KAI RYSSDAL: Gross domestic product. It is pretty much what it says it is. The total measure of everything the economy produces domestically. As we mentioned at the beginning of the program, GDP growth came to a screeching halt last quarter. Fell by more than half. The culprits? Softer consumer spending on things like cars. A slowdown in housing. And less government spending. But commentator Hazel Henderson says we're missing a couple of things.
HAZEL HENDERSON: The GDP became our official report card back in World War II. We used it to measure war production. It still tracks our output of goods and services in money terms.

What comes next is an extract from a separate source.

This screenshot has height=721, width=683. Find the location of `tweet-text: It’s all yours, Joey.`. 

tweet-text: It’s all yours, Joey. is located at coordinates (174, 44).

But that calculation ignores about half of all goods and services in this country that are unpaid or don't generate instant income. That includes everything from owner-built housing, to volunteering, child-rearing, care of the sick and elderly. Without these services, our output would collapse.
The GDP values all paid goods and services. But the value of our human capital, infrastructure like roads and schools, and our environmental resources like land and water, are valued at zero. GDP adds instead of subtracting costs and paid services like cleaning up pollution and other collateral damage from production.

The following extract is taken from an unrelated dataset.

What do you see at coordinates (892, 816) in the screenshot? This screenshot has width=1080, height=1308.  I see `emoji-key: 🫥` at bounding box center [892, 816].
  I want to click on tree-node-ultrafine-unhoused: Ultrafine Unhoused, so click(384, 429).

GDP only counts increases in production and average incomes, obscuring how many people became poorer and how many grew richer.
GDP could include broader measures of quality of life. Why not take into account statistics on education, health, public safety, our energy grid, water supplies and the environment? These indicators complete the picture of national trends, real wealth and progress.

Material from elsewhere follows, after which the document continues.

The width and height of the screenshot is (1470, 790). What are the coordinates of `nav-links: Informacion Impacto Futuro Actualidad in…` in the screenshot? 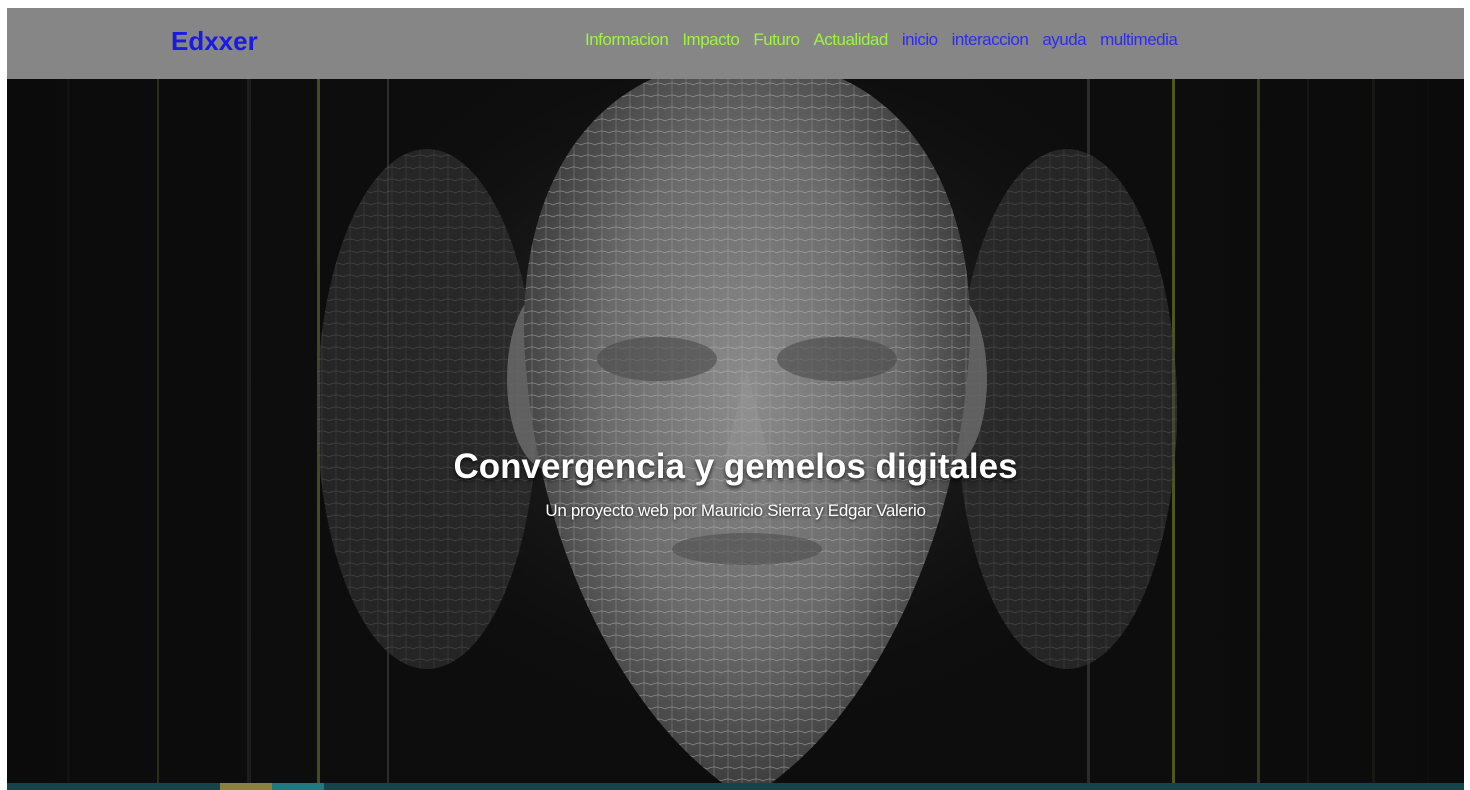 It's located at (882, 40).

All such investments in our infrastructure should be booked on GDP accounts as investments. Instead, they're all "expensed" in one year like money down a rat hole.
Relying on GDP to steer our country is like flying a Boeing 777 with nothing on the cockpit dashboard but an oil pressure gauge, no fuel gauge or altimeter. Crazy.
It's time to broaden GDP so we can steer national policies toward less wasteful, more sustainable resource use, and invest more wisely in our people and our future.
RYSSDAL: Hazel Henderson's a syndicated columnist. She's also a consultant on sustainable development.